Government Adjusts Borrowing Strategy
The March bond offer represents a ₦50 billion reduction compared to the ₦800 billion issued in February 2026, signalling a more calibrated borrowing approach.
Analysts interpret the reduction as an attempt to balance funding needs with rising debt service costs and to avoid exerting additional upward pressure on yields in an already tight monetary environment.
The shift in issuance composition also reflects a preference for mid-tenor instruments, particularly the 2030 and 2032 bonds, compared to the longer-tenor instruments offered in the previous month.
Elevated Rates Reflect Market Conditions
Despite the marginal reduction in borrowing size, yields remain high, with long-dated bonds approaching 20%. This reflects persistent inflationary pressures, tight liquidity conditions, and sustained monetary policy tightening.

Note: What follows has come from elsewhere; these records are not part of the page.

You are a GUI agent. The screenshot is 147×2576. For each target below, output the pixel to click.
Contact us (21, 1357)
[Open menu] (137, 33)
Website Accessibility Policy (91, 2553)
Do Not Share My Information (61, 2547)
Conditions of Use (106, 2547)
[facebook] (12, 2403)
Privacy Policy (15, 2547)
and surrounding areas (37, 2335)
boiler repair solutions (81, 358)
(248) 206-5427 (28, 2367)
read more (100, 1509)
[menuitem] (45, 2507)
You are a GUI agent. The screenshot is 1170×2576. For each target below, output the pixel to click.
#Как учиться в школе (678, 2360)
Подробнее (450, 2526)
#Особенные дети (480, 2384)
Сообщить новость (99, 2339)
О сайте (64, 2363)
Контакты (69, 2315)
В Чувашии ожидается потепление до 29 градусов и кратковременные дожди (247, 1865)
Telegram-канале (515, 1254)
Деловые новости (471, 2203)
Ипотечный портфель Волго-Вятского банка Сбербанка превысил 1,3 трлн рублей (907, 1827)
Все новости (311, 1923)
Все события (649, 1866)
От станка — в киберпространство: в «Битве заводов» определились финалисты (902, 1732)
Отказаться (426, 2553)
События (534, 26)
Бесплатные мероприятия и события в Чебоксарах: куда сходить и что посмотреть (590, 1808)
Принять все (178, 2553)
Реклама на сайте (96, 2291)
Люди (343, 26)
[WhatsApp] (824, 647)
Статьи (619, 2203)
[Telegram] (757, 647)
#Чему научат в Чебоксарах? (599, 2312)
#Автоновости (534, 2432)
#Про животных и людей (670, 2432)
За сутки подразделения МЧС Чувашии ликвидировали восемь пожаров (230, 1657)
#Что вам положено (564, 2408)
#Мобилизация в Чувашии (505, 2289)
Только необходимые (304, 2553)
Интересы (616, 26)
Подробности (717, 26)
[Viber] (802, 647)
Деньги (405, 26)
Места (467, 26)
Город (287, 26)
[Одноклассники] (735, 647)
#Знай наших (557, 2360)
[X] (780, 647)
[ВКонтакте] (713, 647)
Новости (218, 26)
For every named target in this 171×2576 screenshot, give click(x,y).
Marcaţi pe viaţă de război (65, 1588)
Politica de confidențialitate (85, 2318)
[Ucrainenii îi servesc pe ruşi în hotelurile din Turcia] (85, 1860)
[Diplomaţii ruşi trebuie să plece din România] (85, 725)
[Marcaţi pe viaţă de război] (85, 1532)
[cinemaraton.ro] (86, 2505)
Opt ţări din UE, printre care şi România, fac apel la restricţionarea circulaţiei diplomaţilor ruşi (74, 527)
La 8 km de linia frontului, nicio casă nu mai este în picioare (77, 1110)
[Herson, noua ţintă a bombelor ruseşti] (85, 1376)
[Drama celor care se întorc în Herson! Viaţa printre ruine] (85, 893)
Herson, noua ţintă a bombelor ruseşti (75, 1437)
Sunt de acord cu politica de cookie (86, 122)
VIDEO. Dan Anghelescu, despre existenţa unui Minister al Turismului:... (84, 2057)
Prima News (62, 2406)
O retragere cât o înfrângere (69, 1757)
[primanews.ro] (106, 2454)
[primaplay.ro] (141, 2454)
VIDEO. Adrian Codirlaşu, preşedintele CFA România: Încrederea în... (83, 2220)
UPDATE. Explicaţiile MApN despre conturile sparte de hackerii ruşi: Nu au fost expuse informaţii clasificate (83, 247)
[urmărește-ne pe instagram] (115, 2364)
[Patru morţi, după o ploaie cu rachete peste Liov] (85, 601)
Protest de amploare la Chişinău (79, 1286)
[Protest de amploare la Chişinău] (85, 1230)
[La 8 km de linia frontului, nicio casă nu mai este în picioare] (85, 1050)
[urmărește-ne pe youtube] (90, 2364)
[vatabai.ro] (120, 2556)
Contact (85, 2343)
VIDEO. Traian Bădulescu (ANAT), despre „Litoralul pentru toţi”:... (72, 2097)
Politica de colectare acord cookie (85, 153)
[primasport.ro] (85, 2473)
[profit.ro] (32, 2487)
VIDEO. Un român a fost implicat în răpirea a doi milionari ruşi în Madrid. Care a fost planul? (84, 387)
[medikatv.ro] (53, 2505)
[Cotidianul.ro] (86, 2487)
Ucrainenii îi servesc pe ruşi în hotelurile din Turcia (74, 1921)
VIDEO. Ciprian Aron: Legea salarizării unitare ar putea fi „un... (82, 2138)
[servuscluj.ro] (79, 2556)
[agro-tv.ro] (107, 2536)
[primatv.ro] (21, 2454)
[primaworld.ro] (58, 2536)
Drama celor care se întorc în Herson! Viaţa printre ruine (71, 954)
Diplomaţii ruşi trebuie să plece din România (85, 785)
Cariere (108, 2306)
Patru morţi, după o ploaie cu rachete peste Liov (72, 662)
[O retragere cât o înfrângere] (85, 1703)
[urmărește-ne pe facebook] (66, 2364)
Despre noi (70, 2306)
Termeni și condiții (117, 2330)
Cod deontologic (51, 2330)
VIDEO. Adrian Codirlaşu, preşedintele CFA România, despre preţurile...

High interest rates increase the government’s cost of borrowing and place additional strain on fiscal sustainability, particularly as debt servicing continues to account for a significant share of public expenditure.
Market participants note that elevated yields may continue to attract institutional investors seeking high returns, but they also raise concerns about crowding out private sector borrowing.
Implications for Investors and the Economy
The continued reliance on domestic bond issuance underscores Nigeria’s dependence on the local debt market to finance budget deficits. While the bond programme provides investment opportunities for pension funds, asset managers, and other institutional investors, it also highlights structural fiscal pressures.
From a macroeconomic perspective, sustained high yields could influence broader financial conditions, including lending rates and investment flows across the economy.
Outlook
Nigeria’s bond market is expected to remain active in the near term as the government balances funding requirements with debt sustainability concerns.
Going forward, moderating inflation, improving revenue generation, and stabilising macroeconomic conditions will be critical to easing borrowing costs and reducing reliance on high-yield domestic debt instruments.